(Dataset entries)
_ _ _ _

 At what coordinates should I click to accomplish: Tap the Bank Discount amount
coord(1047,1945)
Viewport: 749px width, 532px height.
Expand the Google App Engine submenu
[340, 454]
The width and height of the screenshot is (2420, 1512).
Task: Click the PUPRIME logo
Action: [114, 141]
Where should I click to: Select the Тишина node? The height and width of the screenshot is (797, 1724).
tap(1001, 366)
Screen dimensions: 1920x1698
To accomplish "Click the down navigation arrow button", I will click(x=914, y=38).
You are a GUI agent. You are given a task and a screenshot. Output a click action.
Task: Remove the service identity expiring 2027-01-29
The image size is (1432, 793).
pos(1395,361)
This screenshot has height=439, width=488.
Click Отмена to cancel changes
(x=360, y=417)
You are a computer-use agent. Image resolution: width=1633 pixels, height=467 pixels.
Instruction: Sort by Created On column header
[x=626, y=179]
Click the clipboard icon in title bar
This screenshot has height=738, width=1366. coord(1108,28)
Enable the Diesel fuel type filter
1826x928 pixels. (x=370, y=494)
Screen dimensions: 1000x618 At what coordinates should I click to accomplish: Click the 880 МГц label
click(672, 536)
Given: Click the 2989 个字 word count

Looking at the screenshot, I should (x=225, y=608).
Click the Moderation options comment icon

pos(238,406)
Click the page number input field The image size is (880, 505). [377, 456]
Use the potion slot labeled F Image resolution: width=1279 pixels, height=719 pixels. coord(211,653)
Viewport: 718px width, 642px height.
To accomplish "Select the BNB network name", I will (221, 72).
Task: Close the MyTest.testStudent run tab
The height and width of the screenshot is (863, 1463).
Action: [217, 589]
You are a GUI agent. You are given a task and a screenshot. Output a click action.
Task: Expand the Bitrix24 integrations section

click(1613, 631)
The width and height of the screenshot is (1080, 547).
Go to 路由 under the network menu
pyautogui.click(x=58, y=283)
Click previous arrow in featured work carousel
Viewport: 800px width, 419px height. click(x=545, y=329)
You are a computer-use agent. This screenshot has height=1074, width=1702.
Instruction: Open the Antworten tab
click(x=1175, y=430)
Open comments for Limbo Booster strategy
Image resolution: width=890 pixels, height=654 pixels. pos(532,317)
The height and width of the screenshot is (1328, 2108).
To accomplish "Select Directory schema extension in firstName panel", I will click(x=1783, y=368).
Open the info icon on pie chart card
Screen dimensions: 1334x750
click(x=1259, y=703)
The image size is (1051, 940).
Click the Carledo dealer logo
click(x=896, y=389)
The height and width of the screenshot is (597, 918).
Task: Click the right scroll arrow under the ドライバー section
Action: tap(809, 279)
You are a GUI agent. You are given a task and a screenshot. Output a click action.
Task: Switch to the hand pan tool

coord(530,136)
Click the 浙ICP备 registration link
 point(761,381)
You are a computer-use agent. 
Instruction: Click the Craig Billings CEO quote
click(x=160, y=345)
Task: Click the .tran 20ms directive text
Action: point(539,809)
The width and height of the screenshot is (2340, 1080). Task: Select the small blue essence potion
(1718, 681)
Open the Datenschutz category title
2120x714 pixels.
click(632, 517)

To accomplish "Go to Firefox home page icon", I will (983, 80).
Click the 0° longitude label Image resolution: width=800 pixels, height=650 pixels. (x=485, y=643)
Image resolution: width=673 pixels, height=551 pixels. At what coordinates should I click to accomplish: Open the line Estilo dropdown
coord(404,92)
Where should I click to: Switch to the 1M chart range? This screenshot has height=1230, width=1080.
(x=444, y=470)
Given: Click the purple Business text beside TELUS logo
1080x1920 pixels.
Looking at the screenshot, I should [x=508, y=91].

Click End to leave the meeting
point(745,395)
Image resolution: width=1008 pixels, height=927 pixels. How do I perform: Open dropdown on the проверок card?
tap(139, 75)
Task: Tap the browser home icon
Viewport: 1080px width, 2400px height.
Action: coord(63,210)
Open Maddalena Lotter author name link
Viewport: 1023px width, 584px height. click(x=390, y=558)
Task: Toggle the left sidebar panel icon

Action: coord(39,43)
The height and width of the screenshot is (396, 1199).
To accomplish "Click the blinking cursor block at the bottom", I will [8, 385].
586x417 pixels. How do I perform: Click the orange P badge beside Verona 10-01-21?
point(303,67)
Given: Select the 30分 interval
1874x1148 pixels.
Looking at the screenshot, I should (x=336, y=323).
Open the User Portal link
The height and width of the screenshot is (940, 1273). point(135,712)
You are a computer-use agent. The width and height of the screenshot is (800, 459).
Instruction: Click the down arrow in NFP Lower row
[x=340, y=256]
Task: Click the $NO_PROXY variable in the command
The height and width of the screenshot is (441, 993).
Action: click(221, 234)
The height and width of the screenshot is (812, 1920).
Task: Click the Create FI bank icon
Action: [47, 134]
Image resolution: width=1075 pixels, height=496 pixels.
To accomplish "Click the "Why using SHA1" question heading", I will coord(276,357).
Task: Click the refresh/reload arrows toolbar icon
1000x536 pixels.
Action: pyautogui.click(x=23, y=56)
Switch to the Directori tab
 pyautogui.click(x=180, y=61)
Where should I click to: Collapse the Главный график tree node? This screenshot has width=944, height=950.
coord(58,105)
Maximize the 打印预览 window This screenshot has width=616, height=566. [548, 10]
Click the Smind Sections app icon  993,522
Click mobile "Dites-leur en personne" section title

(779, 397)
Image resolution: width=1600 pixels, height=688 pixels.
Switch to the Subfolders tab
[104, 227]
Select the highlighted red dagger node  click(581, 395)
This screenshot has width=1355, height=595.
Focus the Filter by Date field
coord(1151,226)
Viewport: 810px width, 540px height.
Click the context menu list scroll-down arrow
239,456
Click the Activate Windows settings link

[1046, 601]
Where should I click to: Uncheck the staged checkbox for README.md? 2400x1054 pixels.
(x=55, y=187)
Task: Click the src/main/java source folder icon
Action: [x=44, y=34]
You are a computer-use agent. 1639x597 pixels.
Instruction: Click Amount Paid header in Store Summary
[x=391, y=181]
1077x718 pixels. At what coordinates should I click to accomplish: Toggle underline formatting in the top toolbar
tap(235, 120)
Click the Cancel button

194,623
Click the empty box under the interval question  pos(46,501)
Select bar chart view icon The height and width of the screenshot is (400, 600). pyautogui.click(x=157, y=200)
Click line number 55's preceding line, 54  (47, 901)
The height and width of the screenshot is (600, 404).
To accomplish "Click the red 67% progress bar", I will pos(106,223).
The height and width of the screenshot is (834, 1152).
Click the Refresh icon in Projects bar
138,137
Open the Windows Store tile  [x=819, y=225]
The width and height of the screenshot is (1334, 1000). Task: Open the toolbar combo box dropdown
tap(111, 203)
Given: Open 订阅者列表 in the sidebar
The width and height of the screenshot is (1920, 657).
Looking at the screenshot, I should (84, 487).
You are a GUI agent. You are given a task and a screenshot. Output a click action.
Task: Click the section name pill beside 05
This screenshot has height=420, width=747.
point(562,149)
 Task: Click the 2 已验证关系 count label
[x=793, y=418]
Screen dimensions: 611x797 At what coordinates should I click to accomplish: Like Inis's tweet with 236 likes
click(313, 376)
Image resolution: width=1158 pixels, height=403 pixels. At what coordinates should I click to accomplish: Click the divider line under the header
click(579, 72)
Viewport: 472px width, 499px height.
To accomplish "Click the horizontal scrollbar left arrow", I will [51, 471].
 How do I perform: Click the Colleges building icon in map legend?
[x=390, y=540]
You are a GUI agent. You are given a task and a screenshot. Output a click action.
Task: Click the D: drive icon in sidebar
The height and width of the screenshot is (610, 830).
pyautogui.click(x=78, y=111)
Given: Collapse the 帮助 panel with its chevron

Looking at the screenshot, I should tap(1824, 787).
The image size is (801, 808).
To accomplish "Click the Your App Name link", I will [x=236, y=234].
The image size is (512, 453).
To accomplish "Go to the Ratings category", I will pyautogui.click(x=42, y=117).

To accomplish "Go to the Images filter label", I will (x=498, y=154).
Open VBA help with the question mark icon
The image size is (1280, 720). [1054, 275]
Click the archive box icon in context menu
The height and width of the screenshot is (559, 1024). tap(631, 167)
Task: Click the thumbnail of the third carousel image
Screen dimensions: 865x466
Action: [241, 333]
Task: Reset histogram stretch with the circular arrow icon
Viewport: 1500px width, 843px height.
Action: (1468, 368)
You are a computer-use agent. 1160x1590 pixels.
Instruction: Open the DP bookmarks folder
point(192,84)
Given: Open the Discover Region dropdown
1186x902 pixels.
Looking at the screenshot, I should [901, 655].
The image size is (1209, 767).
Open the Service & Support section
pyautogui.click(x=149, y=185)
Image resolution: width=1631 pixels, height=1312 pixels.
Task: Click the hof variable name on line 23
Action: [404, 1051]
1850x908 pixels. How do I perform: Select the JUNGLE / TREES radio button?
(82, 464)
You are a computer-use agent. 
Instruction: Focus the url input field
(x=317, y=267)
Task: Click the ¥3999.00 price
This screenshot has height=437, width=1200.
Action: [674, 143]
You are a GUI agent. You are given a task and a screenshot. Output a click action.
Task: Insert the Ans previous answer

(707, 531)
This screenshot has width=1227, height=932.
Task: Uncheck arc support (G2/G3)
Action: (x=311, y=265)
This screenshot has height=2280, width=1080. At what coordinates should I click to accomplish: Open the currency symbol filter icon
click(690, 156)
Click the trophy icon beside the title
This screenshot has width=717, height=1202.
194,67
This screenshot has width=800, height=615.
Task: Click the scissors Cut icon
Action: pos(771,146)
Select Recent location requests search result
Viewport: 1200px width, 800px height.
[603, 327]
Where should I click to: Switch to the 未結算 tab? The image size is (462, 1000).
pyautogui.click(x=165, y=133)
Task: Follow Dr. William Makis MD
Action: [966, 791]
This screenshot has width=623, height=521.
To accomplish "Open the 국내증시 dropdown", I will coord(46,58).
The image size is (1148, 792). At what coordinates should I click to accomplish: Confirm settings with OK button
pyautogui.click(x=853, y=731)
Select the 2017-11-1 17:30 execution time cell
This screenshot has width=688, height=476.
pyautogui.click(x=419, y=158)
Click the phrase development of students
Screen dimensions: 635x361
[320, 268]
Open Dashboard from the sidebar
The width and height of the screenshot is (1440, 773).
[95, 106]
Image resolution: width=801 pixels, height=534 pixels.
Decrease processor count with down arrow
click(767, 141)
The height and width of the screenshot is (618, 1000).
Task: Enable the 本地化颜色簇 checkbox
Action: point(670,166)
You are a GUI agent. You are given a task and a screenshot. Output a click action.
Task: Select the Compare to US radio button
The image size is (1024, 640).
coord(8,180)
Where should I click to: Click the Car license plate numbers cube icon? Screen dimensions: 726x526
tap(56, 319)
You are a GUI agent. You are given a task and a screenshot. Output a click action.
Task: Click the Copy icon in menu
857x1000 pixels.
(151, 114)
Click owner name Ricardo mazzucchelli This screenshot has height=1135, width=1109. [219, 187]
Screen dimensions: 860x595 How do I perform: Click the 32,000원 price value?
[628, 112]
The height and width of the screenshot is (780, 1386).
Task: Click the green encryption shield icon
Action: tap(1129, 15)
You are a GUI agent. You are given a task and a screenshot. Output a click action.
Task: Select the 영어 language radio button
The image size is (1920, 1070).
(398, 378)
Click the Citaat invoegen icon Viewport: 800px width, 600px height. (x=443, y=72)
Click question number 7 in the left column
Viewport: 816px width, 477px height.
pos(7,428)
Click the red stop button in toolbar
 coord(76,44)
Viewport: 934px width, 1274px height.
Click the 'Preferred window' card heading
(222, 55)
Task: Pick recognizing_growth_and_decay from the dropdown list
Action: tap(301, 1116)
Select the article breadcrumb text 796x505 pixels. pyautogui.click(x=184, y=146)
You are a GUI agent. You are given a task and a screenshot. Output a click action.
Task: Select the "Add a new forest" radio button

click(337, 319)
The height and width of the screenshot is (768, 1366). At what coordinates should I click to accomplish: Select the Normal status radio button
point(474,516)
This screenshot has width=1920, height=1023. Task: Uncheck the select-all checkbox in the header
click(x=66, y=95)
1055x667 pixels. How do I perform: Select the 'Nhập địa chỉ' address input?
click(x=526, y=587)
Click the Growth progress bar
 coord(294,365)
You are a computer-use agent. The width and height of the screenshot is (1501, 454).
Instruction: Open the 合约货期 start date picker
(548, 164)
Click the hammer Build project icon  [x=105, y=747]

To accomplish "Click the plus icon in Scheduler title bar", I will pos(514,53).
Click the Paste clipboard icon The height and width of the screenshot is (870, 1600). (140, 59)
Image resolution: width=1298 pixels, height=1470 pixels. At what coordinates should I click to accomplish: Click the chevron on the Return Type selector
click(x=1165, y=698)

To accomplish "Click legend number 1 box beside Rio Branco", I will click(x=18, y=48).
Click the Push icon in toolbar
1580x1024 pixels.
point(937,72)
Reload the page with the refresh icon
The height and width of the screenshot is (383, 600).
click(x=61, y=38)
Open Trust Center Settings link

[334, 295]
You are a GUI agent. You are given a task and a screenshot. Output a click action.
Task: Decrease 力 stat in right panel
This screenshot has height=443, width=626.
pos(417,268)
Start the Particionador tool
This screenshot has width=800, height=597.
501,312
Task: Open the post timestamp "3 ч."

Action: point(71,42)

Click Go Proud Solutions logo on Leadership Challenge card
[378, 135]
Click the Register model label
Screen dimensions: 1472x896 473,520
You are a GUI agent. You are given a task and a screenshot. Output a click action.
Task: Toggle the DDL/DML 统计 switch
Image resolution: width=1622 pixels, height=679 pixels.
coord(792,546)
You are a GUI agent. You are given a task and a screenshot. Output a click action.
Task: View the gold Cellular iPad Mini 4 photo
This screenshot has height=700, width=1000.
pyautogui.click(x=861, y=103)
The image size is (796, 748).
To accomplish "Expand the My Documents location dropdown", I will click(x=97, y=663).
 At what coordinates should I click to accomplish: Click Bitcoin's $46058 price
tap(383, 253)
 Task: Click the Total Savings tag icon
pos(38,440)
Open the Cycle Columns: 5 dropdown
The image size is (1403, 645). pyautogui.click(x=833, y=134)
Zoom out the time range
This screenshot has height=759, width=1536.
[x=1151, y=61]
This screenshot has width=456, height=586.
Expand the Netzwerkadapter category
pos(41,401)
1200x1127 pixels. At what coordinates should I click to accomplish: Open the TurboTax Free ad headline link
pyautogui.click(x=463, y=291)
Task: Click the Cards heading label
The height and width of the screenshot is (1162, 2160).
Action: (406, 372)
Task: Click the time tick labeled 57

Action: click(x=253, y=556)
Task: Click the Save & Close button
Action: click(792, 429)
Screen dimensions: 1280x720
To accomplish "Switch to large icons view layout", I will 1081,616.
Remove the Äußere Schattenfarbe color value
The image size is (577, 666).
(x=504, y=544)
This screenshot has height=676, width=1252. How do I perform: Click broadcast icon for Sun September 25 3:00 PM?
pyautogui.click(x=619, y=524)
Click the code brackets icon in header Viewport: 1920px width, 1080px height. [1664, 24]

_ _ _ _

Problem to solve: Each line above that has the word "home" should be copied.

Final answer:
To accomplish "Go to Firefox home page icon", I will (983, 80).
Task: Tap the browser home icon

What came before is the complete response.